Представляя ее матери, Шалико сказал мимоходом: «Это наш товарищ». Товарища звали Ашхен.
5
Слились две реки — грузинская и армянская, — перемешались их древние густые воды, не замедлив течения жизни, не нарушив привычных представлений о ней. Впрочем, ничего необычного в том не было, ибо Володя, старший сын, еще до бегства в Швейцарию тоже облюбовал себе армянку с анархистскими склонностями. И Лизу теперь взволновал не цвет крови, а рука этой внезапной барышни, протянутая к худощавому, насмешливому ее отпрыску, — мягкая рука, покрытая слабым сливочным загаром.
«Вайме, — подумала Лиза, — и Шалико тоже!» И с раскаленного балкона всматривалась, как они медленно удалялись по вымершей знойной улице, что-то обсуждая. «Наверное, меня…» — подумала Лиза, всматриваясь. Ей нравилась походка Ашхен, а сын был сильно возбужден и резко жестикулировал… Лиза приготовилась к скорым переменам. Степан печально улыбался со стены.
Затем время ускорило свой бег, пространства сузились, и лошади, влекущие мой экипаж, понеслись галопом. В течение каких-нибудь двух-трех месяцев все и завершилось легким, ни к чему не обязывающим ритуалом, распиской в толстой тетради, похожей на насмешку над пышным, многословным, многозначительным церковным торжеством, и наступила новая жизнь. Нет, мужем и женой они себя не числили, а были в собственных глазах и для друзей все теми же товарищами по партии, будто бы призванными этой партией для продолжения рода. И естественно, никаких разговоров о любви, никакого мещанского лицемерного словоблудия.

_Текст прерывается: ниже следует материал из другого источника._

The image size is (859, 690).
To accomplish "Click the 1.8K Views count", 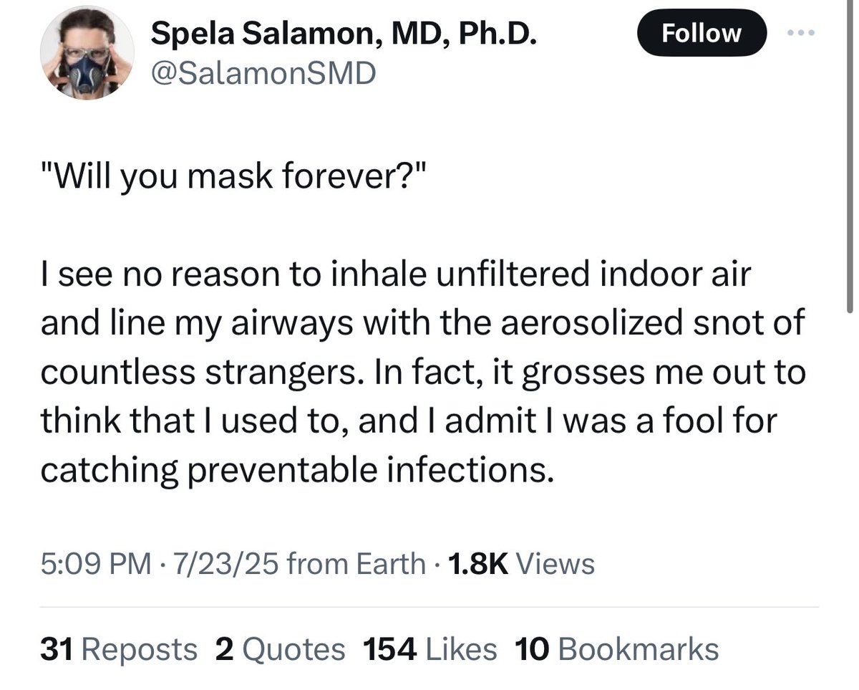I will (520, 564).
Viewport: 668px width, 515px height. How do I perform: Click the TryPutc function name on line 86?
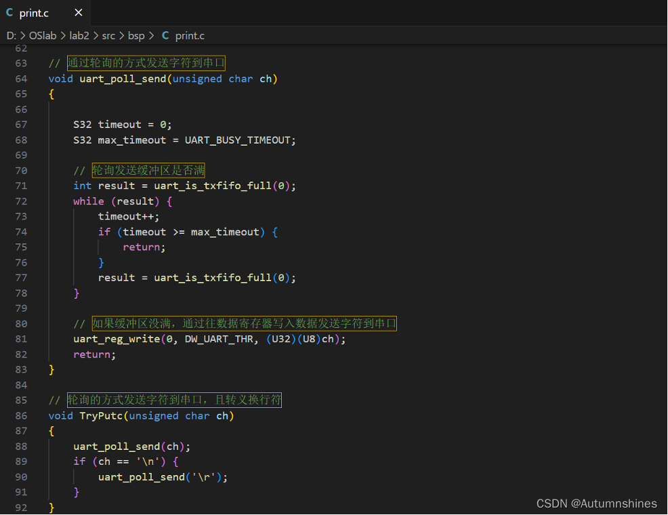pos(101,415)
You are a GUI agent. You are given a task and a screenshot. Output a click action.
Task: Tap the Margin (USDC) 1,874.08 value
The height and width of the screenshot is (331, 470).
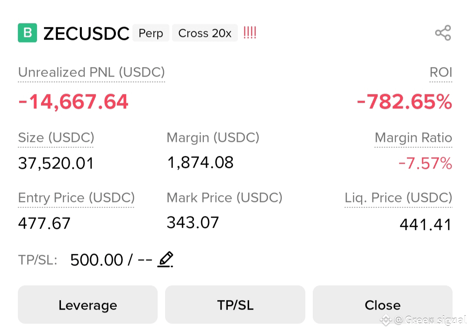click(x=200, y=162)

Да, разговоров о любви не было, но я-то вижу их глаза — карие миндалевидные глаза Ашхен, в которых и приязнь, и огонь, и жажда, и глаза Шалико, переполненные восхищением от лицезрения своей юной подруги, и то, как они незаметно прикасаются один к другому, как бы случайно, как бы нехотя своими горячими ладонями — к щеке, к шейке, щекой к щеке и к губам… да, и потому мне смешны строгость их партийных губ и пространные рассуждения о мещанстве и буржуазной пошлости.

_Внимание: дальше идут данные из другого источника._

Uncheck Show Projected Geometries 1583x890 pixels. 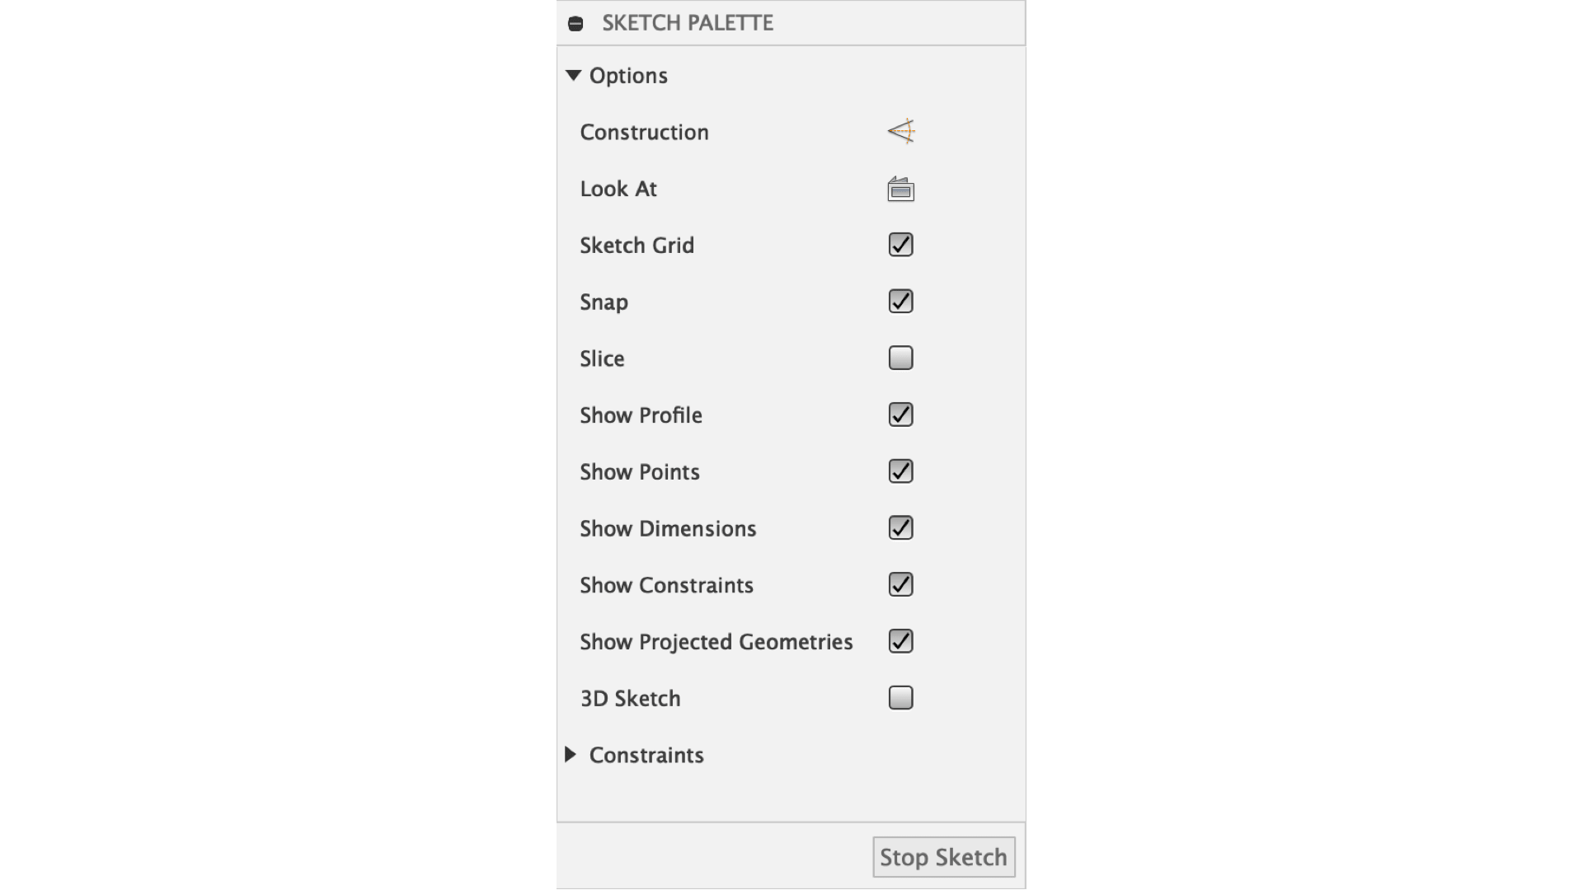(x=901, y=641)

Я снисходителен к их невежеству с высоты нынешних дней, к их юному сектантству, к тому, если хотите, романтическому выбору, который они сделали, понимая его как высшую ступень благородного служения идеалам. Ну, конечно, «романтический» и «благородный» — это слова не из их арсенала, это мои слова, которые в те годы презирались. Впрочем, тут я ловлю себя на досадной ошибке, употребляя понятие «романтический». Нет, нет, это было не романтическое ощущение мира. Идеализм юности, усугубленный обещаниями скорого рая, и прагматическая деятельность — эта странная смесь определяла их поведение и царила в их душах. Я снисходителен к ним, как к собственным детям, не понимающим, что они творят. Их зыбкой грамотности хватало лишь на то, чтобы обольщаться вдохновенными лозунгами, легко объяснявшими несовершенства общественного устройства. Они были бескорыстны и горды этим бескорыстием и презирали земные блага, следуя заветам своих лукавых вождей, но земные блага как-то так исподволь, незаметно подступали к ним, втирались в доверие, притворялись беспомощными и безопасными.